Turkey’s credit rating outlook was raised by Fitch Ratings after the appointment of a new economy team that’s started to adopt more conventional policies and restore the country’s foreign reserve buffers.

(Bloomberg) — Turkey’s credit rating outlook was raised by Fitch Ratings after the appointment of a new economy team that’s started to adopt more conventional policies and restore the country’s foreign reserve buffers.

Fitch revised the outlook on the nation’s long-term foreign-currency issuer default rating to stable from negative and affirmed the IDR at B, five notches below investment grade and on par with Egypt and Mongolia.

“The revision of the outlook to stable reflects the return to a more conventional and consistent policy mix that reduces near-term macro-financial stability risks and eases balance of payments pressures,” Fitch said in a statement.

Turkey was last upgraded by Fitch more than a decade ago, receiving an investment-grade rating from the company for the first time.

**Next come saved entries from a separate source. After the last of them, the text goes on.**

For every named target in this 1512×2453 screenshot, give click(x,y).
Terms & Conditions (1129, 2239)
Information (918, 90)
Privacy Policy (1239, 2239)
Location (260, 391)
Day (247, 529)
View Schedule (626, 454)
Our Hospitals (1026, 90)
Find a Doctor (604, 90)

It’s been downgraded five times since 2017, however, as President Recep Tayyip Erdogan increasingly leaned on policies that pumped up the economy at the expense of price stability and the lira.

But in a change of tack since his reelection in May, Erdogan appointed two former Wall Street bankers to run the country’s finances after a cost-of-living crisis last year and an exodus of foreign investors.

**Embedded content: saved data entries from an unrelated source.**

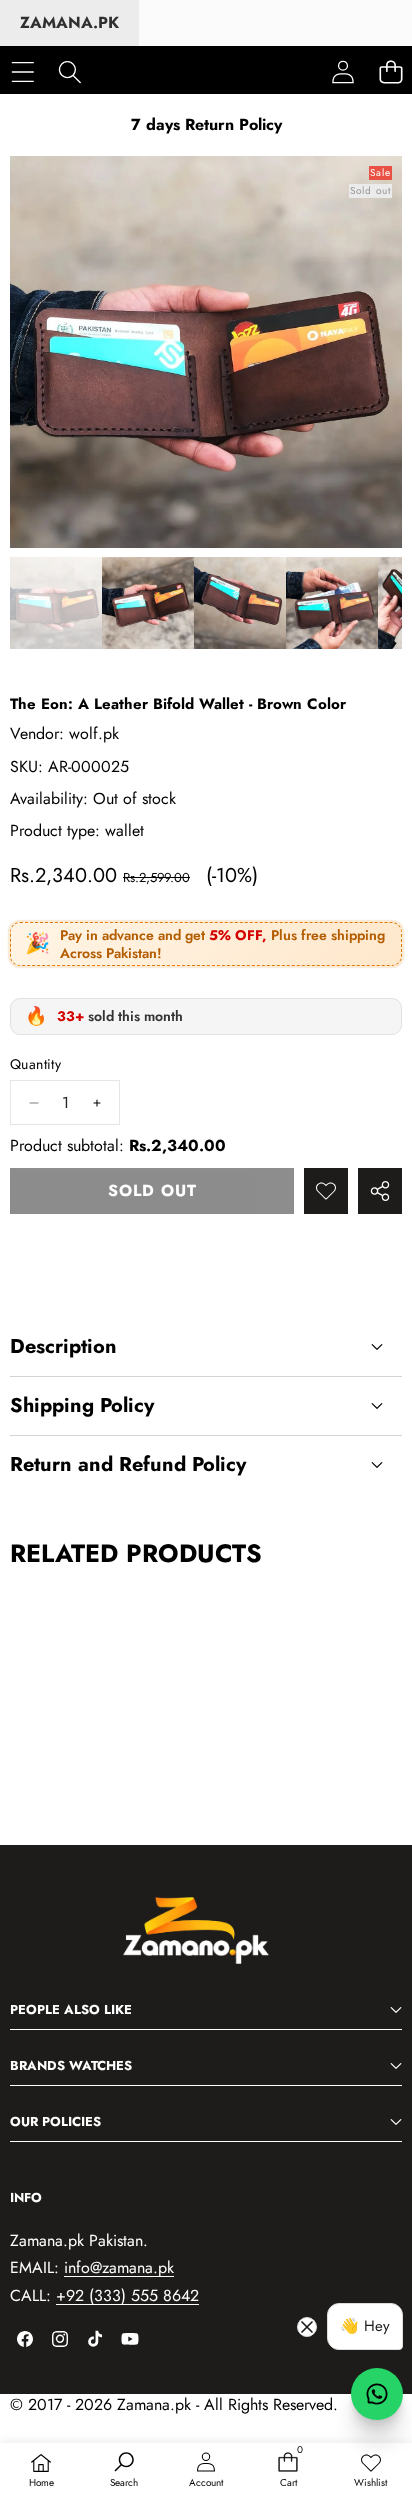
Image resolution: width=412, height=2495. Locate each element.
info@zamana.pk (119, 2267)
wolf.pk (94, 733)
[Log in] (343, 72)
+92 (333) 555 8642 (127, 2295)
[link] (371, 2471)
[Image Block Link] (206, 1941)
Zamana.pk (69, 22)
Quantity (35, 1064)
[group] (56, 603)
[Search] (69, 71)
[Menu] (22, 71)
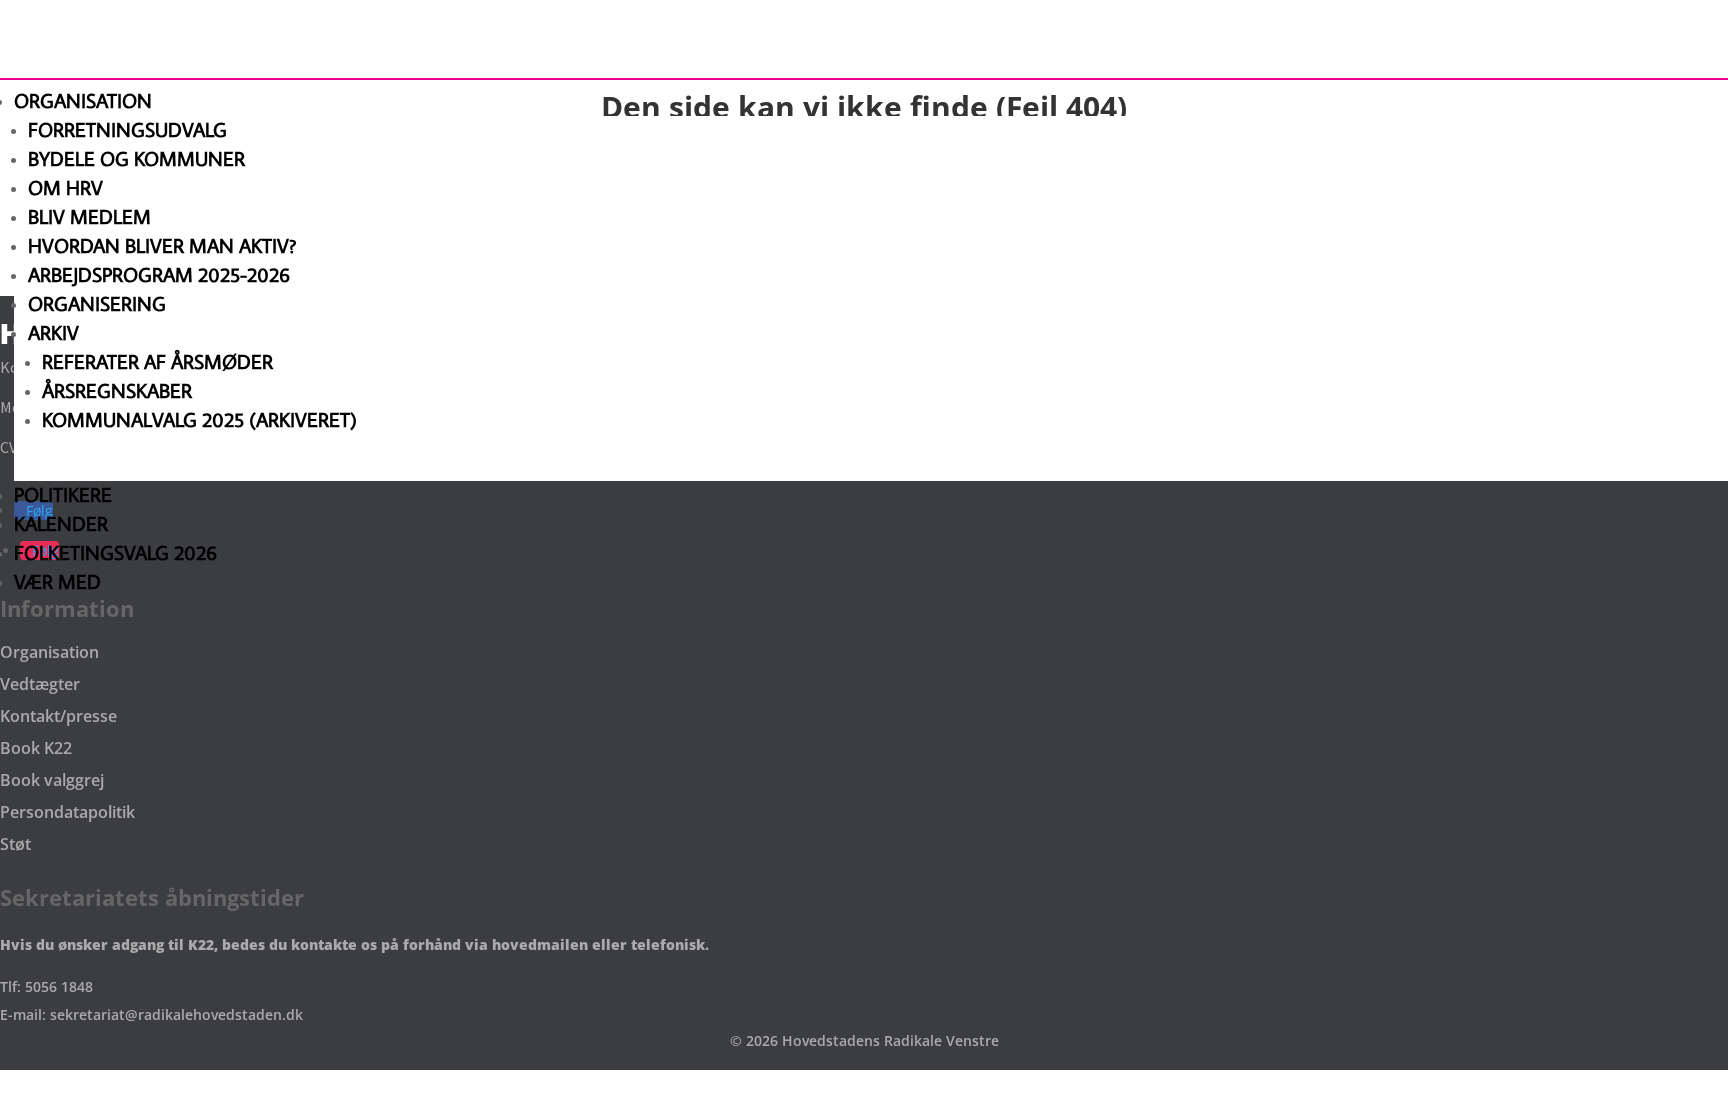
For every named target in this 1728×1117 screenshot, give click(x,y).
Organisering (97, 303)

“There is still uncertainty regarding the magnitude, longevity and success of the policy adjustment to bring down inflation, partly due to political considerations, “ Fitch said.

Finance Minister Mehmet Simsek and central bank Governor Hafize Gaye Erkan have since sought to bolster Turkey’s credibility among international bond and stock traders by pivoting from years of ultra-loose monetary policy and constant state interventions in financial markets. 

Under Erkan, the central bank almost tripled its key interest rate to 25% since June, while the government announced a more realistic macroeconomic program that committed to reducing inflation and building back reserves.

The lira has lost about 30% of its value against the US dollar this year, making it the second-worst performing currency in emerging markets. Turkey is rated B3 by Moody’s Investors Service and B by S&P Global Ratings.

Despite the new policy tilt, Fitch warned in July of uncertainty about the path ahead, pointing to “Turkey’s record of policy reversals and premature policy easing, and repeated changes in central bank leadership.”